I think that is a mistake. Imagine there is a scenario where I want to use
theme versions as a test mechanism. So I make a new version of theme x
that I want to launch on date y. It has a new layout that includes
"my_extra_sidebar" and removes another sidebar. So I have 2 sidebars. The
new sidebar is a left sidebar and the old a right. Which should have
distinct (preprepared) content.
If the seems switch simply iterates through the existing bars and shoves
them in places, that is one more manual step to insure that the new theme
is functioning properly. And the inverse is true, if I automaticly switch
back I have to check the site to see if its functioning.
I would rather end up with nothing in that space than the wrong thing.
This is a major issue with the existance of widgets at all. They live both
in database and in the theme design. So you can't use the themes version
control on them and there is no version control for them in the database.
So is thier convience even worth it when they seem to encourage bad
practices.
What is the workflow that incorporates the use of widgets that is not
considered the data version of cowboy coding. Mucking up the presentation
of your data with no rollback on your production server. Who should have
that level of access? If it's at the admin level I would rather build the
sidebar with shortcodes in a version controled template revision. Because
according to some commiters (if not all) not using version control is
wrong.
Not hacking on the effort, this is a good first step. I would just agree
that the ultimate focus needs to be on registering sidebars like menus. So
"footer" maps to "footer" on a theme change and no widget configurations
are deleted ever. Auto mapping widget bars will just create a whole
different set of problems where footer widgets get stuffed into sidbars
and other equally disfiguring things.
I'm not even concerned if I know in the backend what is inactive and
active.

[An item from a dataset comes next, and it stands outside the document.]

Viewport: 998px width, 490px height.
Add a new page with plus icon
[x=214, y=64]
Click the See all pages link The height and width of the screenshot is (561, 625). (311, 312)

That seems like extra code that is needed less than the ability to
build n configurations for widgets. If you are configuring widgets you
should be able to check the site to know where your changes are occuring.
And know which widget areas your theme supports. If you don't know this or
aren't expected to figure it out then what are you doing with the
responsibilty for changing themes?
I'm new to commenting on here, so please let me know if these kinds of
verbose comments are unwarrented and/or unwanted.